La pronuncia del Tribunale di Perugia, in conclusione, sembra andare proprio al cuore del problema dando voce a letture già emerse di carattere finalistico della CNC che fissano il focus, non tanto sul punto di partenza della società al momento della presentazione di una CNC, quanto se possa essere ragionevolmente raggiunto il risanamento dell’esposizione debitoria dell’impresa anche tramite i proventi provenienti dalla liquidazione dell’attività: unica interpretazione che allo stato sembrerebbe compatibile con l’ormai pacifica, anche alla luce di quanto emerge dal terzo correttivo del ccii, ammissibilità della composizione per l’imprenditore in stato di insolvenza reversibile già anticipata dalla sentenza in commento.

Conclusioni
La trattazione ha avuto quale file rouge la volontà di addentrarsi in ipotesi certamente controverse e al limite degli spazi concessi dal codice della crisi di accesso ad un percorso di composizione negoziale.

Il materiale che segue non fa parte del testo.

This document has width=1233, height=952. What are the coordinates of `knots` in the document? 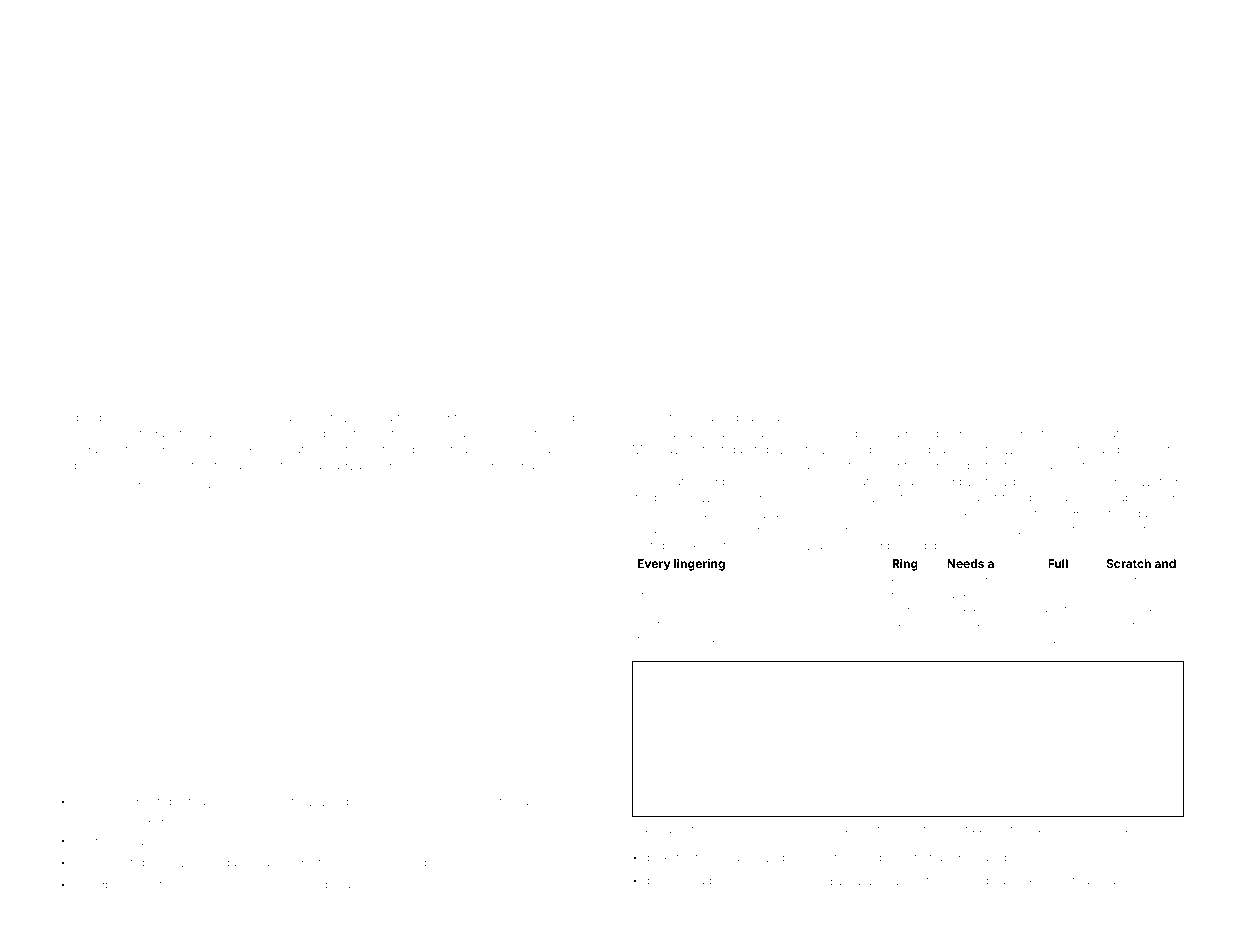 It's located at (885, 829).
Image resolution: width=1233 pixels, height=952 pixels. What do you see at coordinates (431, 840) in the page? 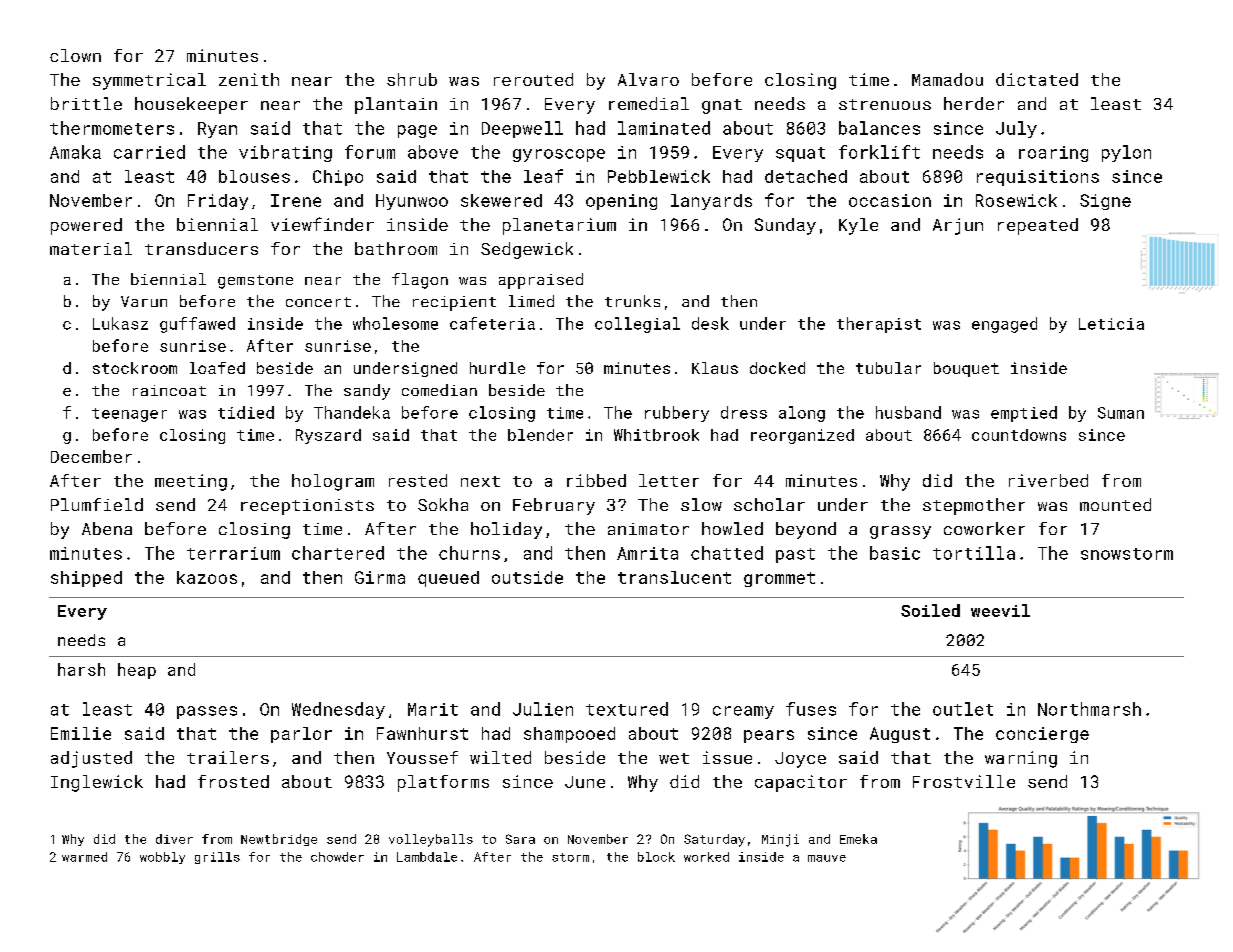
I see `volleyballs` at bounding box center [431, 840].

Certamente non si intende incentivare un utilizzo strumentale del percorso in composizione negoziata, ma al contrario sottolineare, senza nascondere una buona dose di pragmatismo, che i provvedimenti correttivi al codice della crisi abbiano inteso affrontare a “viso aperto” una realtà socio economica decisamente mutata a seguito della crisi pandemica da cui sono derivate crisi sistemiche di liquidità che hanno colpito più settori economici e che in tale nuovo contesto economico il legislatore nazionale abbia deciso di prediligere la proliferazione di progetti di ristrutturazione efficaci e risoluzione concordata, financo dell’insolvenza quando mostri i caratteri della reversibilità, alla tutela degli interessi del singolo creditore.